West Coast Dock Strike Settles–Just in Time for Oil Refinery Strike

California Oil Refinery (Paul Sakuma : Associated Press)
Paul Sakuma : Associated Press

With the West Coast ports labor dispute involving 13,600 unionized dockworkers inflicting pain on 318 million Americans by causing billions of dollars a day in losses to the U.S. economy settling yesterday, now 30,000 unionized refinery workers across America intend to play the same leverage game by cutting off two-thirds of all U.S. diesel and gasoline supplies.

Just after US Labor Secretary Tom Perez took to the television circuit to tout how the Obama Administration believes the US economy can “recover quickly” from the nine months-long port turmoil, the United Steel Workers (USW) launched the first nationwide oil refinery strike in 35 years, which will drastically reduce fuel supplies to ships, trucks and railroads trying to clear the docks and relieve bottled-up American supply chains.

The USW represents workers at 65 refineries that produce about 64 percent of US petroleum-based fuel production. A union spokesman said the USW expanded a strike that started at a couple of refineries in Texas and California, because the industry refused to “meaningfully address” safety issues through good-faith bargaining. But the real issue is who pays the Obamacare “Cadillac Tax” on “gold-plated” health plans.

Breitbart News, in “Cal Fruits and Crops Rotting at West Coast Ports In Union Fight,” chronicled how the labor slowdown at the 29 West Coast ports between employers represented by the Pacific Maritime Association and members of the International Longshore and Warehouse Union, whose members command average wages and benefits of about $1,200 a day, was causing $2 billion a day in economic damage to the U.S. economy and letting about one third of West Coast agricultural exports rot.

The labor dispute was settled with the ILWU signing a five year contract that included maintenance of nearly no-cost health coverage, an $11,000 increase in maximum pension benefit to $91,000 a year, and a $1-per-hour wage increase over each of the five years. Perhaps the most egregious element of the new contract is that despite fighting for the rest of America to be forced into Obamacare, ILWU members negotiated that employers will have to pay the approximately $11,000 Obamacare “Cadillac Tax” on the ILWU’s $40,000 a year “gold-plated” health insurance plan.

The USW appears to be timing its shut-down to leverage the built up port turmoil that was expected to take up to two months and tons of overtime to clear. The USW struck 15 plants, covering about 6,550 union members, on February 1 when it rejected a new three-year contract negotiated with employers represented by Shell Oil Co.

BP spokesman Scott Dean told the Chicago Post-Tribune that USW employees are among the highest paid hourly workers in the midwest. “The average BP USW employee earns more than $82,000 a year in base salary. This does not include overtime, bonuses, company retirement contributions or other benefits, which on average adds well in excess of $20,000 to the total annual compensation package for the average BP USW employee.”

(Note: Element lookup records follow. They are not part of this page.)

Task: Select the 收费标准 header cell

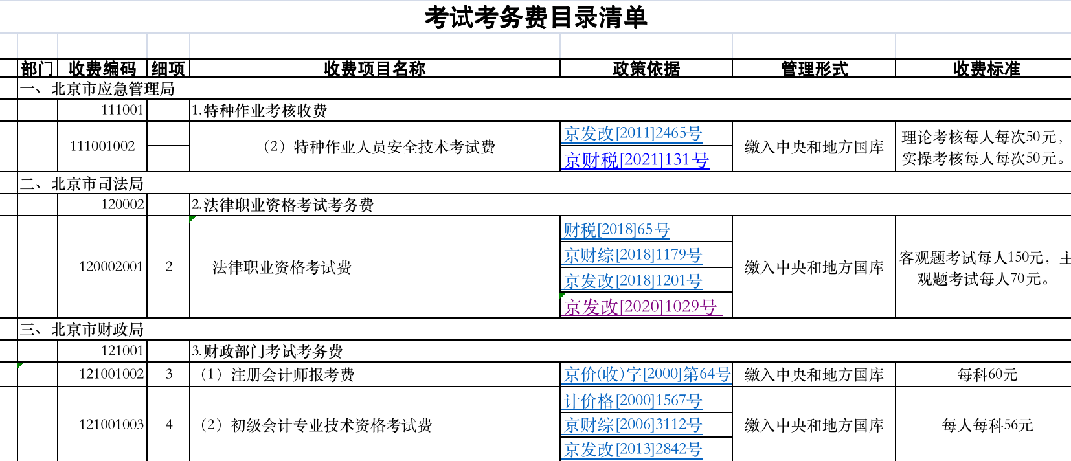Action: pyautogui.click(x=986, y=69)
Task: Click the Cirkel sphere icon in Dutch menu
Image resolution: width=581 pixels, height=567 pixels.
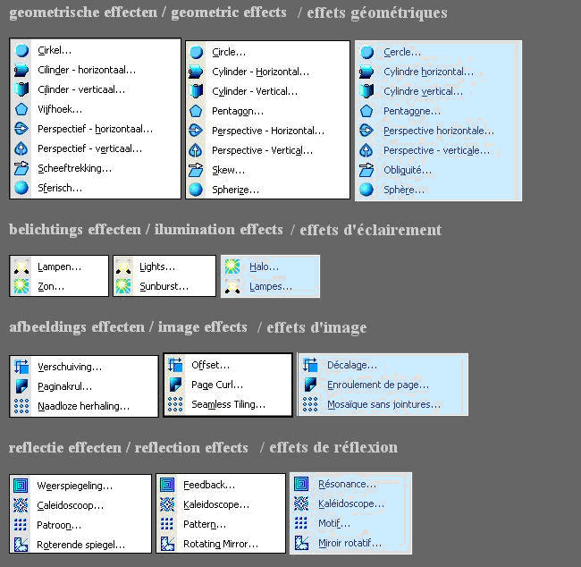Action: [21, 51]
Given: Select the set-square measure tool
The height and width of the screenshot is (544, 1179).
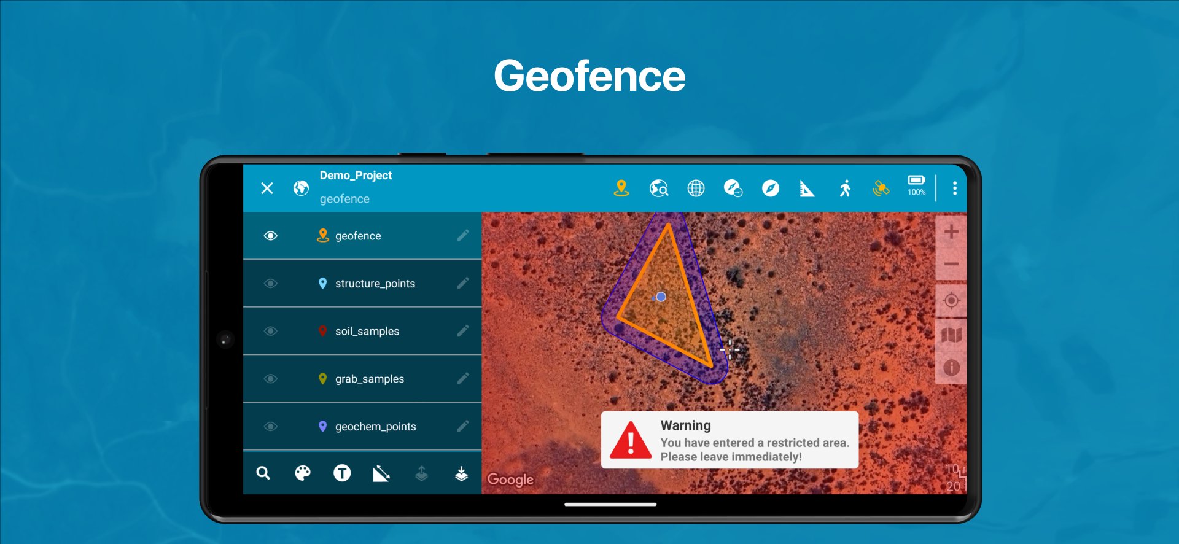Looking at the screenshot, I should (807, 188).
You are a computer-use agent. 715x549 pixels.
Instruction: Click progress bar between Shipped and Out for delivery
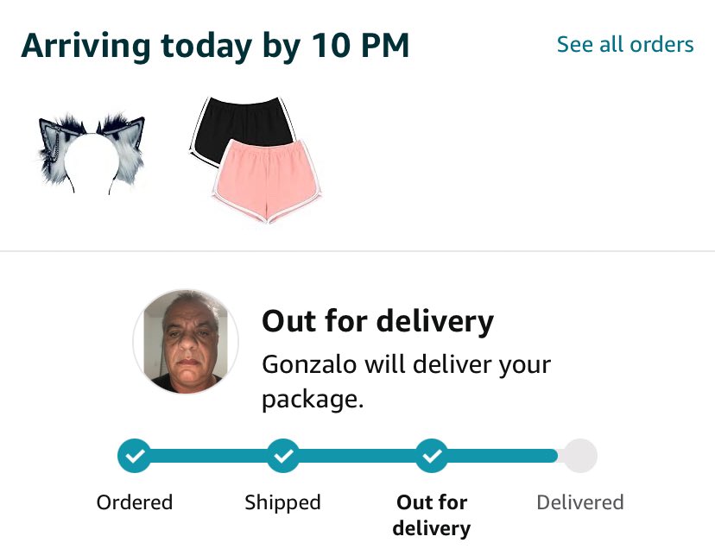coord(357,456)
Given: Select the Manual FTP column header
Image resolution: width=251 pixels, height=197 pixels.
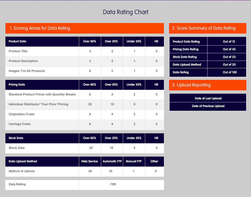Looking at the screenshot, I should click(x=134, y=161).
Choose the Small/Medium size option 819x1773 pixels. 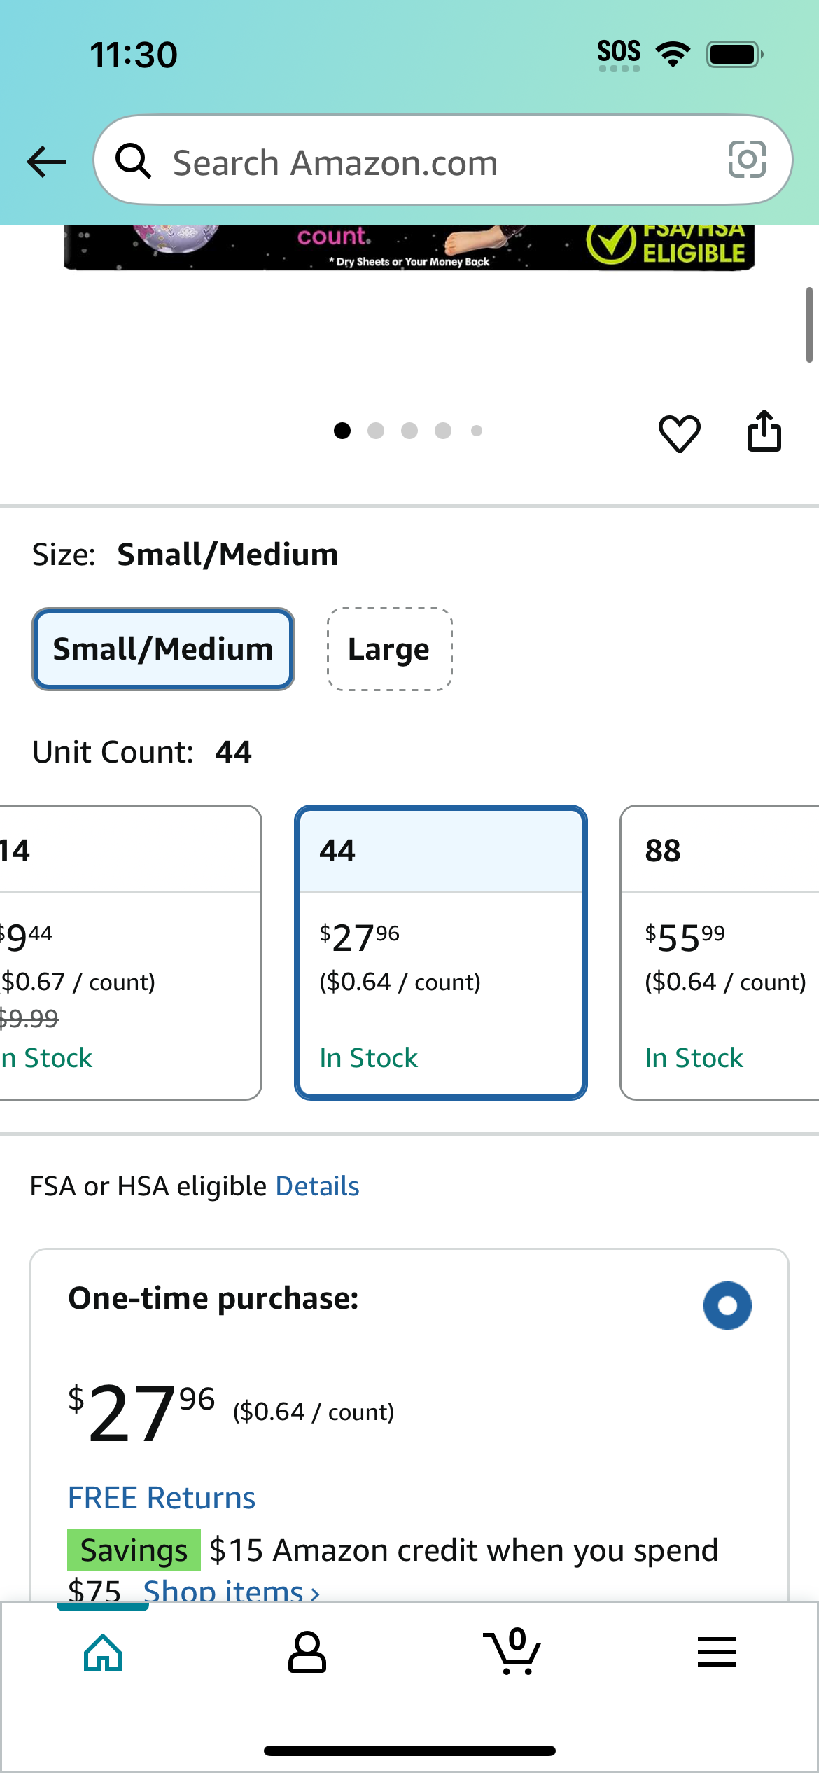[163, 649]
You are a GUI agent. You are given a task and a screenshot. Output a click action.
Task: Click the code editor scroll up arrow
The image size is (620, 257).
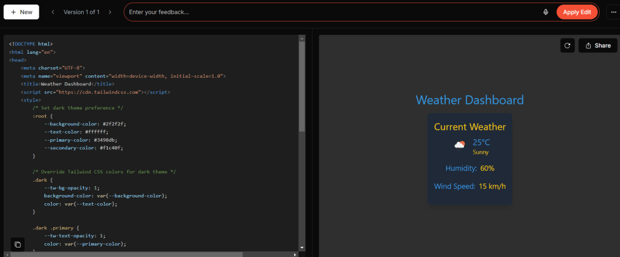302,39
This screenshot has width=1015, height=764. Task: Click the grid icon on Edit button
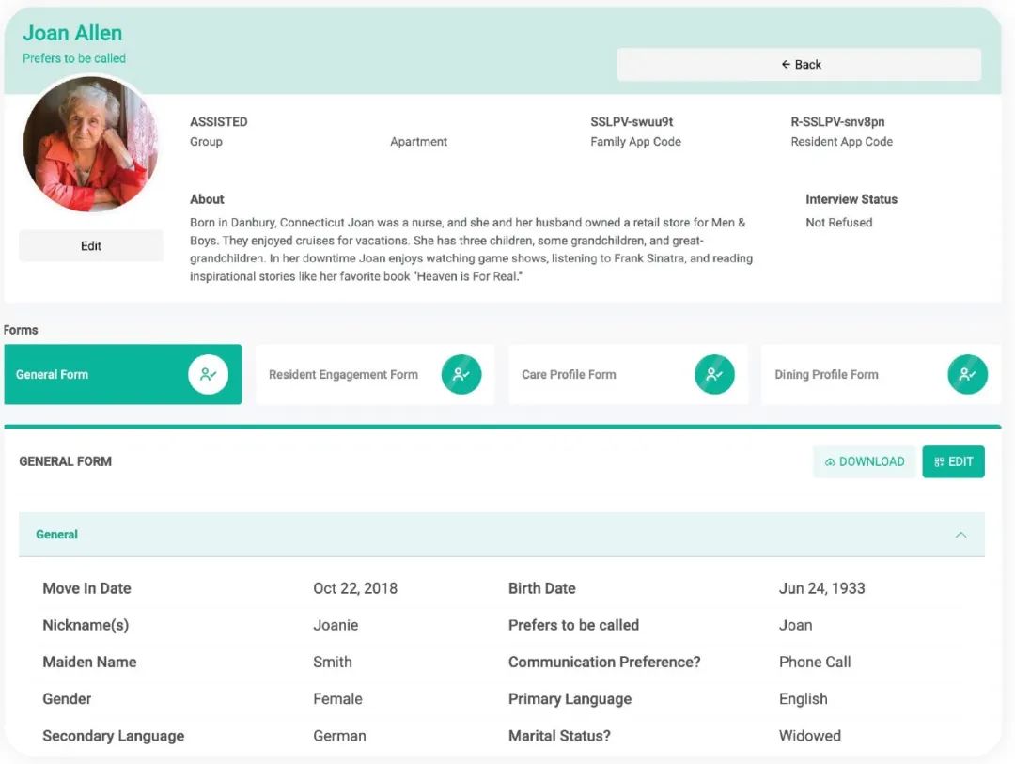pyautogui.click(x=939, y=462)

Worker duties at the highly automated plants are to minimize process interruptions by 1) anticipate machinery malfunctions and develop contingency plans; 2) conduct process control; and 3) ensure smooth refinery operations through efficient use of equipment.

Jim Savage, leader of United Steelworkers Local 10-1 at an oil refinery in south Philadelphia, told the Washington Post: “We picked a fight with the wealthiest, most powerful people in the history of the world. So we’re either very courageous, or the stupidest people walking.”

The union said it expanded a strike that started February 1 at six refineries, including the Tesoro California plants in Carson, Benicia and Martinez, because the industry refused to “meaningfully address” safety issues through “good-faith bargaining.”

“Safety issues” is usually union code for increasing staff levels and eliminating non-union contractors that do daily maintenance work. But the USW refinery workers, like ILWU dock workers, are also part of the 26 million American workers in multi-employer health plans who are subject to the Obamacare “Cadillac Tax” on “gold-plated” health insurance plans.

It is difficult to project how long it will take before the strike will start restricting fuel supplies, but prices are already moving up. As companies begin to start hoarding fuel stocks, the 30,000 USW refinery workers will start causing billions of dollars a day in economic damage to the U.S. economy–and perishable crops will again rot.